What to produce:
Every line holding the string "dimensions" should be copied from the listing.

*** Input data Section Begins ***

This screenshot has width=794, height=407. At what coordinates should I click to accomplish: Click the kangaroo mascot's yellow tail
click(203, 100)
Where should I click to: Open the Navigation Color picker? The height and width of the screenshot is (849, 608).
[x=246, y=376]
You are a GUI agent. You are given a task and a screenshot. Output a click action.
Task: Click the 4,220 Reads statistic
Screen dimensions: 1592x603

*** Input data Section Ends ***
*** Input data Section Begins ***

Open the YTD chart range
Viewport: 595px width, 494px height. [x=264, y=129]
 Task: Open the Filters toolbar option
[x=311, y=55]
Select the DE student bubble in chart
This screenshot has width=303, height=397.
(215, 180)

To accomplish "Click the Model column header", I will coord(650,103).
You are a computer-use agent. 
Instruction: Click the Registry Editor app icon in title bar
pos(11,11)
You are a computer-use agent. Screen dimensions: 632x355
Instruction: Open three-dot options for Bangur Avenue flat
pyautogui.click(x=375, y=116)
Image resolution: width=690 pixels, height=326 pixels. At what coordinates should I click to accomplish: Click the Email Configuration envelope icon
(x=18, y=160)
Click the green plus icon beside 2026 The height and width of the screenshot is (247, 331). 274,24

*** Input data Section Ends ***

Expected answer:
Screen dimensions: 1592x603
You are a computer-use agent. Screen dimensions: 632x355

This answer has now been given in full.